Stored data:
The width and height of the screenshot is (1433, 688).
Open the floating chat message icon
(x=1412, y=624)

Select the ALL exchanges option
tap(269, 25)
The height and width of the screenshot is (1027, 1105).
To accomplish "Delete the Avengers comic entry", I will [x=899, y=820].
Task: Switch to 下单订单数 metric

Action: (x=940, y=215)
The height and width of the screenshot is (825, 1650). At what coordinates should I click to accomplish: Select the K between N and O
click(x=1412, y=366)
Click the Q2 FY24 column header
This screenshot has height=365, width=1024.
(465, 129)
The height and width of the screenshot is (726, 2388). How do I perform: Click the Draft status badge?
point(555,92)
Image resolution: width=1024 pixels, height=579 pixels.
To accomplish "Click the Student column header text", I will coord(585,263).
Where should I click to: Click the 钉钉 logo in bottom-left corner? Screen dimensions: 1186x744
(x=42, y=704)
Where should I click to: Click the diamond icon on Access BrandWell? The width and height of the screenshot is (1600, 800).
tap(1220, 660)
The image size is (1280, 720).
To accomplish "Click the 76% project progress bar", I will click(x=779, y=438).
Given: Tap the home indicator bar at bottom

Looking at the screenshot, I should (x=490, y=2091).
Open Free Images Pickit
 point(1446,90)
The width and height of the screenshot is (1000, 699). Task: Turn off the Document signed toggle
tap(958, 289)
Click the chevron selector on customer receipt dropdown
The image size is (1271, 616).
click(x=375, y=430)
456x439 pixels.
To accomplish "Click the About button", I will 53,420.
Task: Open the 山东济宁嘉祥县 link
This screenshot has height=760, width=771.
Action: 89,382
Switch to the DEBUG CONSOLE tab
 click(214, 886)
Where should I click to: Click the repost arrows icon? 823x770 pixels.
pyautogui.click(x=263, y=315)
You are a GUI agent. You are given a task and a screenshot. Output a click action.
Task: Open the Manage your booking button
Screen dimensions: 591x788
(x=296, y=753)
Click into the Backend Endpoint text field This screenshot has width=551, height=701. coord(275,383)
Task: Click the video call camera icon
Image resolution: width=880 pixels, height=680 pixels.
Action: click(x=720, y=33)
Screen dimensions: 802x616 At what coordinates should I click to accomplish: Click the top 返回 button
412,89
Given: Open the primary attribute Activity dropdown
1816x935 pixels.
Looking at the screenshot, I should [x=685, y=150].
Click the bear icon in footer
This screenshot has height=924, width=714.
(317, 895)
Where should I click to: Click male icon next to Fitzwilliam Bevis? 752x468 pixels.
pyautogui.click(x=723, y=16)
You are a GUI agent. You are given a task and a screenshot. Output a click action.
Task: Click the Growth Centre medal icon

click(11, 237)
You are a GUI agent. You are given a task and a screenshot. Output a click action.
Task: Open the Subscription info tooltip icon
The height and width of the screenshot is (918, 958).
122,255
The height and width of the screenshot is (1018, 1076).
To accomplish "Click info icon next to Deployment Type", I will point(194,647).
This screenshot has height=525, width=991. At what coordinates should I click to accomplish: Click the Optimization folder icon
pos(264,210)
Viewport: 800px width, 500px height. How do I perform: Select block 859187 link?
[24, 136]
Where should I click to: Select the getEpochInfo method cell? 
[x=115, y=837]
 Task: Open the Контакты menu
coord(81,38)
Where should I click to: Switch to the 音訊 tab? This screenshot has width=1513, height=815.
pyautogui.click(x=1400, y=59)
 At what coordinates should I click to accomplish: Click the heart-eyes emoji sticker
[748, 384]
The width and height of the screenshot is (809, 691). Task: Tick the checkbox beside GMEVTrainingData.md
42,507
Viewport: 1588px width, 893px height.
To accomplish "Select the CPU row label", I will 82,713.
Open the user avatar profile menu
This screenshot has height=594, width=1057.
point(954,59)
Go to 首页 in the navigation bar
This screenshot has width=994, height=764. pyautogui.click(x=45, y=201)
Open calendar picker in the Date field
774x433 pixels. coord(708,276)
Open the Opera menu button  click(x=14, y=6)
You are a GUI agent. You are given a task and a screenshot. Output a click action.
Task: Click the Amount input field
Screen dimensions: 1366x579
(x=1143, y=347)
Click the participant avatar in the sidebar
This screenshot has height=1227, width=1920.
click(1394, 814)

Exercise aim: The lines to show are those in the data above that include "column".

Solved exercise:
Click the Q2 FY24 column header
To accomplish "Click the Student column header text", I will coord(585,263).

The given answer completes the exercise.